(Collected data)
★ ★ ★ ★
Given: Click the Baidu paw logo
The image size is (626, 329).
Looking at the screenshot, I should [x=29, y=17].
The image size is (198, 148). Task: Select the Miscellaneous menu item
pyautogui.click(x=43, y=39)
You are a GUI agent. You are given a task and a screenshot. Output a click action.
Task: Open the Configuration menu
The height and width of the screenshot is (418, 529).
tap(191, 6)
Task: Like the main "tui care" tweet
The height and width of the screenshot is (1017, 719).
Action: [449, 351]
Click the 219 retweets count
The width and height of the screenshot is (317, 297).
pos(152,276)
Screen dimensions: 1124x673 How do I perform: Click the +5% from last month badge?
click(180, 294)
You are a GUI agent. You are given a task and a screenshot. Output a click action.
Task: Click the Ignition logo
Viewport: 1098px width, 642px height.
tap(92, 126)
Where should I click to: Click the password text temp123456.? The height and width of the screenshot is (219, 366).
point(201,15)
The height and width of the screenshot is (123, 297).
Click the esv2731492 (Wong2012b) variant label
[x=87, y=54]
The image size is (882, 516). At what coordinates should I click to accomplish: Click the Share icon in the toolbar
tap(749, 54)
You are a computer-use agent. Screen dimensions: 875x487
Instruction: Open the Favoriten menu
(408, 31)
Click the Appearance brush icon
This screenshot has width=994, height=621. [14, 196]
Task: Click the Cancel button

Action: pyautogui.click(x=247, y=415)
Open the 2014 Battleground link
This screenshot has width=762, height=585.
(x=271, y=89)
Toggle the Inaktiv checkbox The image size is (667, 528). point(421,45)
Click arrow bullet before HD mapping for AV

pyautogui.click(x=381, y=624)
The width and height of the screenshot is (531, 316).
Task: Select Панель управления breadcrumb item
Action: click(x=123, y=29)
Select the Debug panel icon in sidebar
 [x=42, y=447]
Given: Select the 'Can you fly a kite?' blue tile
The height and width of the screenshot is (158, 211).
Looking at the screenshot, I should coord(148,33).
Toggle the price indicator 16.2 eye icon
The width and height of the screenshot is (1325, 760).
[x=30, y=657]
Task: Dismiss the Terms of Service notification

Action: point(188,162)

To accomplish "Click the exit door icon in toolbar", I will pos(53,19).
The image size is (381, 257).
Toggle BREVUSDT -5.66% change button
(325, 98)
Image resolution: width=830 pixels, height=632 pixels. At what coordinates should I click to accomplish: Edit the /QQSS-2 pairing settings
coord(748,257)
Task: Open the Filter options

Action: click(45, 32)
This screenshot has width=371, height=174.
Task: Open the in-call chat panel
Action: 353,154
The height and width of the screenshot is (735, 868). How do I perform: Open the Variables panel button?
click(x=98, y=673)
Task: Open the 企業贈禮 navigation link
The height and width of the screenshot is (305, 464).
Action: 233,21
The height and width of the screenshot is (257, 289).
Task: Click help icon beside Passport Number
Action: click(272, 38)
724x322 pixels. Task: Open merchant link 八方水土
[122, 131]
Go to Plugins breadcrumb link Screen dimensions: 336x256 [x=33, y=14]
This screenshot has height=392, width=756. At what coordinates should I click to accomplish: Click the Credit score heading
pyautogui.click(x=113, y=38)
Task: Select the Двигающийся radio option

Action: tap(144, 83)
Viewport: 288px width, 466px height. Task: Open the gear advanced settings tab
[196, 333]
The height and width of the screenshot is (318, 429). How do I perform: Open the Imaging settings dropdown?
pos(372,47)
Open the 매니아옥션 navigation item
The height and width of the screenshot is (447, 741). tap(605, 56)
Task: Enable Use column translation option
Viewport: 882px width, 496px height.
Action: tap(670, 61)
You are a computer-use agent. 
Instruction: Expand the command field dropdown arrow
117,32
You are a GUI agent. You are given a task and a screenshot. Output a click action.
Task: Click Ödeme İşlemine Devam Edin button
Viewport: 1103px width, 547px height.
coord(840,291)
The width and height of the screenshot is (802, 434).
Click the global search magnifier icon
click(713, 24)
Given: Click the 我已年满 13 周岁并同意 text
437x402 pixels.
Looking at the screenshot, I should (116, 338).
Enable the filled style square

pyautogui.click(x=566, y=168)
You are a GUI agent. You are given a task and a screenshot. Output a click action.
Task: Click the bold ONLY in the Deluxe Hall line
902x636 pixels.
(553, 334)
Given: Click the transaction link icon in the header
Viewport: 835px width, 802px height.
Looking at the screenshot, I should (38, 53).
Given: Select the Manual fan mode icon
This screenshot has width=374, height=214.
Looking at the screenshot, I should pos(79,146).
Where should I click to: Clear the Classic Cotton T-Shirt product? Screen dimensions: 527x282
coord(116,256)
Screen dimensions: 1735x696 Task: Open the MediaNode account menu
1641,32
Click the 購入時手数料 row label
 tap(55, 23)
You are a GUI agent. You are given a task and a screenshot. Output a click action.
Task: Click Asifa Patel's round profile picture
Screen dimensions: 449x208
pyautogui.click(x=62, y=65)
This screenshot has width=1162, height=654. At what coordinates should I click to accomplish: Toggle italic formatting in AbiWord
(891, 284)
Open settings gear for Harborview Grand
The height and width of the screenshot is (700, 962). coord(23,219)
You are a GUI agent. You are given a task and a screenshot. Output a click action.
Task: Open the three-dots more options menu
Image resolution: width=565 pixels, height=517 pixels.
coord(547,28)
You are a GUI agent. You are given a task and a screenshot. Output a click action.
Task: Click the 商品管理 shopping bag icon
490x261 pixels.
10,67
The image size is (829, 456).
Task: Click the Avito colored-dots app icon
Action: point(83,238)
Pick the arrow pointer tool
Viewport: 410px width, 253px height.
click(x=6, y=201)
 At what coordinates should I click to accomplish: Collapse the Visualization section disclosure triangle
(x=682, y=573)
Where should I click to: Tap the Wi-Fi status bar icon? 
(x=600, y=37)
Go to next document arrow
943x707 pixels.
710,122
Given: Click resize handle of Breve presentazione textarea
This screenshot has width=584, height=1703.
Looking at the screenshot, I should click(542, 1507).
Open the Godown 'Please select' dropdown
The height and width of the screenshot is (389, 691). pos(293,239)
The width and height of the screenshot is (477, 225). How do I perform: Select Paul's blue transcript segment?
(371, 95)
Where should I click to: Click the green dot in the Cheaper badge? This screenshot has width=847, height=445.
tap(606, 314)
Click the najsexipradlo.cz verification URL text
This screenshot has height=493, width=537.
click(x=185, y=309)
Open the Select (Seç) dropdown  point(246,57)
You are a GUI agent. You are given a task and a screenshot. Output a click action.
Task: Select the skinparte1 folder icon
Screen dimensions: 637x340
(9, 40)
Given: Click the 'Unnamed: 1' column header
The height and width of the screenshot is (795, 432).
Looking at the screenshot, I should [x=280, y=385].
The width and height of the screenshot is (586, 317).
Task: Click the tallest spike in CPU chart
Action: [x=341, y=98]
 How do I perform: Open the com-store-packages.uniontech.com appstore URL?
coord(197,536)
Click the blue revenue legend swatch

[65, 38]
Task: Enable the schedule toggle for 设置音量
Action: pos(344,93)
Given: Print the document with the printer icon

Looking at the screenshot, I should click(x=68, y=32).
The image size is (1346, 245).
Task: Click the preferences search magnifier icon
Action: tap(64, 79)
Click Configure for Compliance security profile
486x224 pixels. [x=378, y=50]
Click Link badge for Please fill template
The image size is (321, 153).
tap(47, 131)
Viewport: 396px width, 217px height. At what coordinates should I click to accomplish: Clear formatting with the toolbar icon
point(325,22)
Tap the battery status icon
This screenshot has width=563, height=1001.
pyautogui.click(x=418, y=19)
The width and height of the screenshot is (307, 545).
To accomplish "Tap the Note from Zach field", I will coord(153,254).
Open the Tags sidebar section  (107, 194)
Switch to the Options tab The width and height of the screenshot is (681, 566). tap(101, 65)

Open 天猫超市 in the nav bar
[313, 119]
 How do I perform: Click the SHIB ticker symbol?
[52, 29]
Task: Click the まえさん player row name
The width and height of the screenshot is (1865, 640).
★ ★ ★ ★
→ Exercise directions
Lines from the start of the records through the one containing "Toggle the Inaktiv" are what should be retyped, exactly and in full, both ends included.

→ Result of this task
Given: Click the Baidu paw logo
The image size is (626, 329).
Looking at the screenshot, I should [x=29, y=17].
The image size is (198, 148). Task: Select the Miscellaneous menu item
pyautogui.click(x=43, y=39)
You are a GUI agent. You are given a task and a screenshot. Output a click action.
Task: Open the Configuration menu
The height and width of the screenshot is (418, 529).
tap(191, 6)
Task: Like the main "tui care" tweet
The height and width of the screenshot is (1017, 719).
Action: [449, 351]
Click the 219 retweets count
The width and height of the screenshot is (317, 297).
pos(152,276)
Screen dimensions: 1124x673 How do I perform: Click the +5% from last month badge?
click(180, 294)
You are a GUI agent. You are given a task and a screenshot. Output a click action.
Task: Click the Ignition logo
Viewport: 1098px width, 642px height.
tap(92, 126)
Where should I click to: Click the password text temp123456.? The height and width of the screenshot is (219, 366).
point(201,15)
The height and width of the screenshot is (123, 297).
Click the esv2731492 (Wong2012b) variant label
[x=87, y=54]
The image size is (882, 516). At what coordinates should I click to accomplish: Click the Share icon in the toolbar
tap(749, 54)
You are a computer-use agent. Screen dimensions: 875x487
Instruction: Open the Favoriten menu
(408, 31)
Click the Appearance brush icon
This screenshot has width=994, height=621. [14, 196]
Task: Click the Cancel button

Action: pyautogui.click(x=247, y=415)
Open the 2014 Battleground link
This screenshot has width=762, height=585.
(x=271, y=89)
Toggle the Inaktiv checkbox The image size is (667, 528). point(421,45)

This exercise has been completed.